Ma se sono in tanti a usare la lingua in un certo modo, a che punto diventa “inglese corretto”?

Un flusso (letteralmente) inarrestabile

Nel 2001, David Foster Wallace osservò che la lingua americana era nel bel mezzo di una “crisi di autorità”. Oggi, l’inglese nel suo complesso è nel bel mezzo di una continua crisi di identità.

È allo stesso tempo la lingua di una superpotenza coloniale decaduta e delle sue ex colonie, la lingua di un’altra superpotenza in declino, la lingua di Hollywood, la lingua franca del business, della scienza e di Internet, la lingua standard dei viaggi internazionali e probabilmente una fonte di terrore per milioni di scolari più piccoli in tutto il mondo.

Le dimensioni contano. L’inglese si sta diffondendo in ogni angolo del pianeta, viaggiando sulle linee telefoniche e sui cavi, passando per aeroporti e hotel, a un volume e a un ritmo senza precedenti per qualsiasi altra lingua nella storia dell’umanità. È una diffusione praticamente impossibile da monitorare, tantomeno tenere sotto controllo. Le voci degli integralisti della grammatica e dell’uso corretto, che un tempo occupavano regolarmente le pagine delle lettere all’editore sui quotidiani, oggi si perdono in questo fiume in piena.

I giganti della tecnologia sono le forze principali che tengono questo flusso sotto monitoraggio e lo plasmano a loro volta. Le funzioni di testo predittivo e di controllo ortografico sono già più potenti di qualsiasi dizionario.

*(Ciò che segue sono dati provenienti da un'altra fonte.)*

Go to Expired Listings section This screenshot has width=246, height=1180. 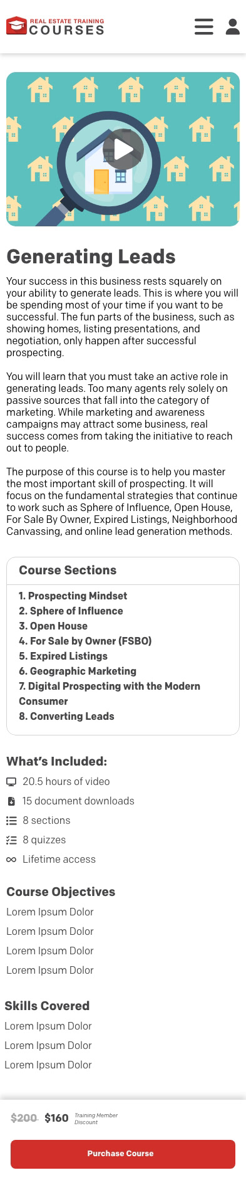coord(63,656)
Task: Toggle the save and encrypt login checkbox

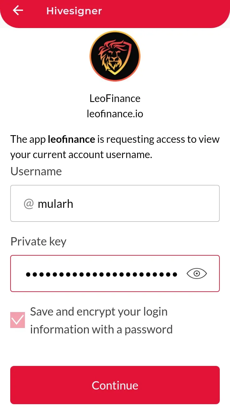Action: 18,320
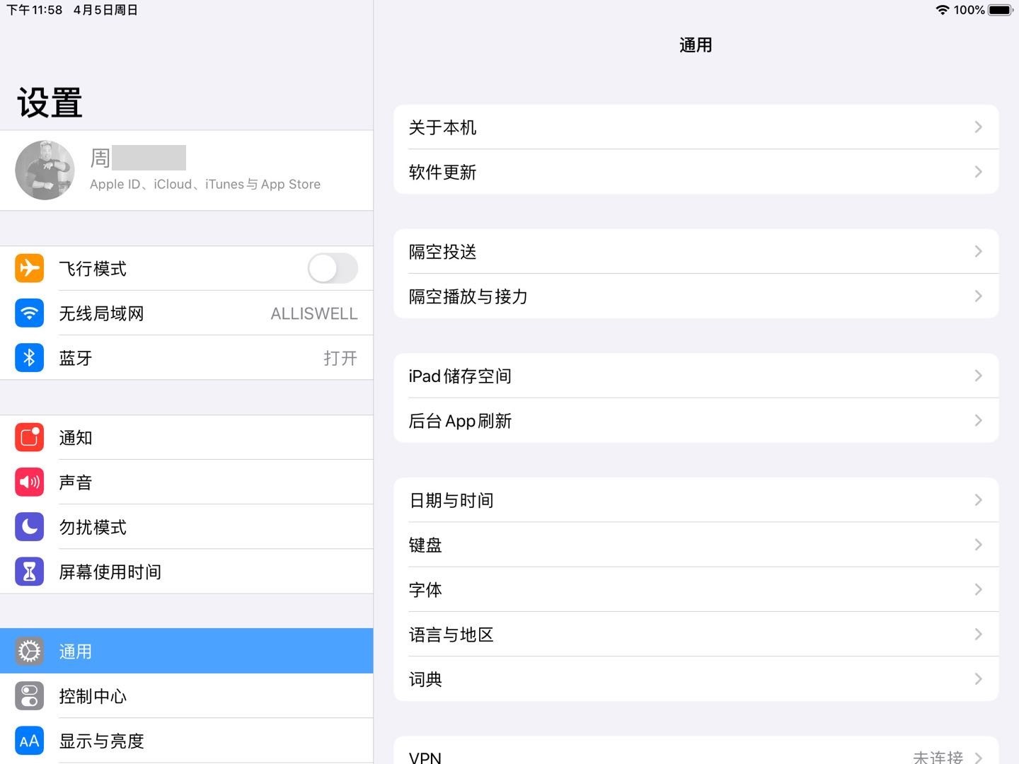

Non dimentichiamo un altro gruppo di guardiani tradizionali della lingua: chi insegna l’inglese, sia come madrelingua che come seconda lingua, e chi fornisce esami e certificazioni. Devono essere per forza delle autorità: il loro modello di business si basa su una definizione molto specifica di “inglese corretto”. Quando Foster Wallace insegnava nei college americani, spesso spiegava agli studenti perplessi che l’inglese standard scritto era semplicemente un dialetto dell’inglese, né più né meno corretto di qualsiasi altro suo dialetto.

L’idea che l’uso comune e il passare del tempo portino all’accettazione di nuove forme ed espressioni può essere considerata un’evoluzione democratica o un segno che il mondo sta andando a rotoli, a seconda dei punti di vista. Le “regole” dell’inglese corretto, e i guardiani che le custodiscono, sono in sostanza forze di reazione. Riusciranno a tenere il passo con la rapida evoluzione del linguaggio?

Nonostante l’insistenza sulle regole, spesso in una lingua quello che ci suona giusto lo è. Ci viene detto di continuo che per avere la padronanza di una lingua straniera serve sviluppare una sensibilità, un “orecchio” per quella lingua. “La riconosco quando la vedo”, disse notoriamente il giudice della Corte Suprema degli Stati Uniti, Potter Stewart, a proposito della pornografia.

Forse potremmo dire lo stesso del cosiddetto “inglese corretto”.